▸ TRECHO
Ator Roni Diniz - Máscara de Arlecchino

O processo de confecção de uma máscara teatral é muito rico, tanto para o ator quanto para qualquer artista, é um projeto prazeroso, desafiador, lento e imbuído de significados em cada etapa, assim como o trabalho de construção de uma personagem. Não é à toa que uma das teorias sobre a etimologia da palavra personagem é a palavra grega PRÓSOPON, “máscara”.

Concluímos neste mês, esta oficina que aconteceu no Sesc Campo Limpo (um dos mais recentes e valiosos presentes que ganhou a minha atual região de residência). Com dois encontros semanais, de três horas cada, e pouco mais de um mês de duração, as aulas noturnas mesclaram teoria e prática desde o primeiro dia, um mergulho no universo da Commedia Del’Arte, dentro do que o tempo nos permitiu. Ministrada pelos queridos Wander Rodrigues, especialista na confecção e pela atriz Isabel Lima, que tem um trabalho aprofundado na Commedia Dell’Arte.

Eu fui atraído principalmente pela proposta de atuação com a máscara, me interesso muito pela investigação dos estímulos externos e internos para composição da personagem ou como pura “transliteração” da informação que “habita” o objeto para a atuação do corpo. Além do meu absoluto fascínio pelo o universo das máscaras e as analogias possíveis em torno das “máscaras sociais” necessárias à nossa sobrevivência, porém soluções que, aos poucos, roubam ou retardam nocivamente o encontro com a própria essência e real identidade, configurando um ciclo vicioso de ilusões e status comercializáveis, que, infelizmente, são mais cômodos do que o desconforto da busca e do olhar pra si... Viagens minhas a parte, risos, compartilhamos nossas experiências sobre o assunto, minha primeira referência mais consciente em confecção de máscara foi a construção das máscaras de bunda que faziam parte do “Facebunda”, espetáculo e pesquisa de dança contemporânea que tive o prazer de desenvolver com o Coletivo Provisório de 2011 a 2013. Mas bem antes disso, já me inquietavam reflexões que deram ímpetos em versos ao meu antiguinho poema “Máscara de Nu”.

Na primeira aula, entre bibliografias e filmes referidos na aula, peguei o livro “Arlequim Servidor de dois amos” de Carlo Goldoni. Gostei bastante da leitura, e pude notar uma das coisas sobre as quais as nossas conversas sempre giravam em torno durante muitos dias desta oficina: o quanto é crítico à sociedade e atual este teatro que começou no séc. XV! Como exigia um trabalho completo do ator, corpo, voz, criação, aprofundamento... Um ator, geralmente ficava a vida inteira responsável pela sua personagem. No texto referido, uma mulher disfarçada de homem é o grande estopim de toda a confusão da comédia, como vem clara, pelo menos ao meu ver, a questão da desigualdade entre os gêneros e as relações de trabalho, patrão, empregado, de família, pai, filhos, casamento... Este mote da mulher que se empodera de seu destino a despeito dos moldes sociais impostos, seja por amor ou outras questões, também aparece bem forte em algumas comédias do Shakespeare e é muito interessante conhecer algumas fontes que um grande dramaturgo provavelmente teve acesso e perceber como ele se apropriou de muitas fórmulas que já existiam e como sua genialidade aparece no ingrediente novo descoberto e acrescentado... Assim como os brasileiros e contemporâneos Ariano Suassuna e Luis Alberto de Abreu, que também remontam em suas comédias, vários ingredientes dali. Acho que somente esta reflexão e comparação já merecia uma postagem futura!

▸ TAREFAS A REALIZAR
A. Transcreva, do relato da oficina de máscaras, o trecho que começa em "Concluímos neste mês, esta" e termina em "na Commedia Dell’Arte.".
B. Escreva a continuação do relato da oficina de máscaras a partir do ponto em que ele termina.
Os dados não têm nenhum papel nesta parte.

▸ BLOCO DE DADOS
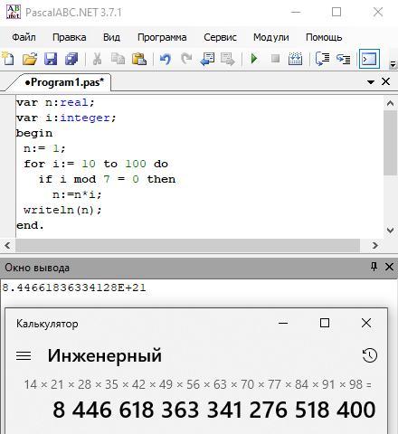Viewport: 398px width, 434px height.
Task: Run the program with green play icon
Action: pyautogui.click(x=254, y=59)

▸ RESPOSTAS EM ORDEM
A.
Concluímos neste mês, esta oficina que aconteceu no Sesc Campo Limpo (um dos mais recentes e valiosos presentes que ganhou a minha atual região de residência). Com dois encontros semanais, de três horas cada, e pouco mais de um mês de duração, as aulas noturnas mesclaram teoria e prática desde o primeiro dia, um mergulho no universo da Commedia Del’Arte, dentro do que o tempo nos permitiu. Ministrada pelos queridos Wander Rodrigues, especialista na confecção e pela atriz Isabel Lima, que tem um trabalho aprofundado na Commedia Dell’Arte.

B.
Devagarinho, dia a dia, fomos nos conhecendo nesta oficina, e partes significativas de nossos “interiores” iam se materializando em nossa arte, em nosso molde, em nossa máscara, em nossas conversas, nos climas que se estabeleciam. Sim, “é a máscara que nos escolhe!” Cada personagem da Commedia Dell’Arte sintetiza fortemente determinados tipos que se repetem no jeito e personalidade mais comuns das pessoas em qualquer época, na comédia cada um tem suas características ampliadas de forma caricata e satírica. Aonde poderia morar mais comicidade do que na sinceridade de rimos de nossas próprias “mazelas”? No sadismo de rir de outro, como se fôssemos imunes... Engraçada esta referência à máscara que não é ligada à noção comum que geralmente associamos à este objeto como símbolo de falsidade e enganação. Neste processo foi o oposto, a máscara realmente sintetiza acordes matriciais do ser humano.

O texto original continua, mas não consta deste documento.